[Brief]
Reproduce exactly, from the data that follows, the line with "Image resolution: width=1080", the line with "You are a computer-use agent. Image", and every line that lies between them.
___
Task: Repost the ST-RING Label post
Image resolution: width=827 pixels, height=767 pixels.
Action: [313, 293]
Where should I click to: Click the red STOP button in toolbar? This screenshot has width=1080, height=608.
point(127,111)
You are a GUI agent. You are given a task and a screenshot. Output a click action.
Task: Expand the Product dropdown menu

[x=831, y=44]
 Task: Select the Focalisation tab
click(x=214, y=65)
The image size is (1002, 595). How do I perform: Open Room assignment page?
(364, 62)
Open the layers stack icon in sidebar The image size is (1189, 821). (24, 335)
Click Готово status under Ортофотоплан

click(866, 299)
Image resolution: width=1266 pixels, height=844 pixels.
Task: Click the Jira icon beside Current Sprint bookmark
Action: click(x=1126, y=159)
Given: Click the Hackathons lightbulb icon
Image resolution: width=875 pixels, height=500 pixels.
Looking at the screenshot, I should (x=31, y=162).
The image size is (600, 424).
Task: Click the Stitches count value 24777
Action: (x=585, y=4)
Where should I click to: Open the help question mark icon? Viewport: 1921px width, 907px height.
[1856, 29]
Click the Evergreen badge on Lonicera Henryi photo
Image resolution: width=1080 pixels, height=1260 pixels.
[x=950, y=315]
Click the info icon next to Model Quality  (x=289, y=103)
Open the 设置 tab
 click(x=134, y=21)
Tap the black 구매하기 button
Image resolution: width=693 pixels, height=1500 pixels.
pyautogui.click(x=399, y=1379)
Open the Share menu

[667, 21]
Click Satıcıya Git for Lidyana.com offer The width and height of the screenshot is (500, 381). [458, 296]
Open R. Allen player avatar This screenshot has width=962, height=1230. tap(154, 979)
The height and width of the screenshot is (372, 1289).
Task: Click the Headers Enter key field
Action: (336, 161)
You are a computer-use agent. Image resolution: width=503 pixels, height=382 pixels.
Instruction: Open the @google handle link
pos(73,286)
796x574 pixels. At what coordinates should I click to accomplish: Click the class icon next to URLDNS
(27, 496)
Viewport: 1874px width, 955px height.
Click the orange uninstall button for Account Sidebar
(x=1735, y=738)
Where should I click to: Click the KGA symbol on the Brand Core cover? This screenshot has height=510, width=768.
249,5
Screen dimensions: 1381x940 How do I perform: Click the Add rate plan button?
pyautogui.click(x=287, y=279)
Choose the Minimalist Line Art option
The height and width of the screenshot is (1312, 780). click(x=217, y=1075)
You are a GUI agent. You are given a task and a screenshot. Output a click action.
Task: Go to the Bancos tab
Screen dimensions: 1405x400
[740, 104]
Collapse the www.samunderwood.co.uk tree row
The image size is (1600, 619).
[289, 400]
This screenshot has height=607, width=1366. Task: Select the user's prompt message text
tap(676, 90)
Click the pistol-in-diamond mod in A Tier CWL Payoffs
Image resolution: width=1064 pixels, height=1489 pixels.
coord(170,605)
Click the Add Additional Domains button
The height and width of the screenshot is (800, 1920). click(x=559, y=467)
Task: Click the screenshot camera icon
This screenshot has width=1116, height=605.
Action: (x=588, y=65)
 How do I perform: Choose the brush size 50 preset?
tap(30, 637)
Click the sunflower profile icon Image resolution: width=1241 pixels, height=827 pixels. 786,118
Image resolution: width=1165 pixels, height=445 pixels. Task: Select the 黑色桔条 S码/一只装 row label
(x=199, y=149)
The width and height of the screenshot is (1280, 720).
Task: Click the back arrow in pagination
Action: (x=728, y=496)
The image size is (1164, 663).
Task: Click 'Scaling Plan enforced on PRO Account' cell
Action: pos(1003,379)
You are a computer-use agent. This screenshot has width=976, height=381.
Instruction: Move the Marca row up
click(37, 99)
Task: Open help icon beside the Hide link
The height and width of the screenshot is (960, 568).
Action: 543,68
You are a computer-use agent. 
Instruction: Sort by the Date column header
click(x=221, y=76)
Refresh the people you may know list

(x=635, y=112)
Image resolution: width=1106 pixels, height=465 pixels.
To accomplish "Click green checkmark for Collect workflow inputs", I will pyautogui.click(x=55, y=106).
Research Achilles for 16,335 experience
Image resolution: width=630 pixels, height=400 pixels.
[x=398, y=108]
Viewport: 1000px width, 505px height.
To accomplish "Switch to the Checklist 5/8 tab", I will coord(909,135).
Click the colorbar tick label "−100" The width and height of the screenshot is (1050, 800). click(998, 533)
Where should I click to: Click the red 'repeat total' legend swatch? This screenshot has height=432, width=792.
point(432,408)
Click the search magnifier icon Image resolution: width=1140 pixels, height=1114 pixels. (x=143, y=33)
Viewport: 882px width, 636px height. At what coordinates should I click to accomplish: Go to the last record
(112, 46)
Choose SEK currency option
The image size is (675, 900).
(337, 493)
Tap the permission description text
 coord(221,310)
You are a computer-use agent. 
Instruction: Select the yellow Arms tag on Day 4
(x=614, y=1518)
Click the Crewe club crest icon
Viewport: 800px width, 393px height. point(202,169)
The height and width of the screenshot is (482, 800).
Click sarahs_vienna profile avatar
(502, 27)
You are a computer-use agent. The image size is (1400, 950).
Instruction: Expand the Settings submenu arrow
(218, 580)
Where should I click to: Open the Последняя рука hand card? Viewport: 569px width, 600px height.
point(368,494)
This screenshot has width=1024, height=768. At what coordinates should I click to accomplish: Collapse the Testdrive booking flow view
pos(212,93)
___
[Exercise output]
Image resolution: width=1080 pixels, height=1260 pixels.
[x=950, y=315]
Click the info icon next to Model Quality  (x=289, y=103)
Open the 设置 tab
 click(x=134, y=21)
Tap the black 구매하기 button
Image resolution: width=693 pixels, height=1500 pixels.
pyautogui.click(x=399, y=1379)
Open the Share menu

[667, 21]
Click Satıcıya Git for Lidyana.com offer The width and height of the screenshot is (500, 381). [458, 296]
Open R. Allen player avatar This screenshot has width=962, height=1230. tap(154, 979)
The height and width of the screenshot is (372, 1289).
Task: Click the Headers Enter key field
Action: (336, 161)
You are a computer-use agent. Image resolution: width=503 pixels, height=382 pixels.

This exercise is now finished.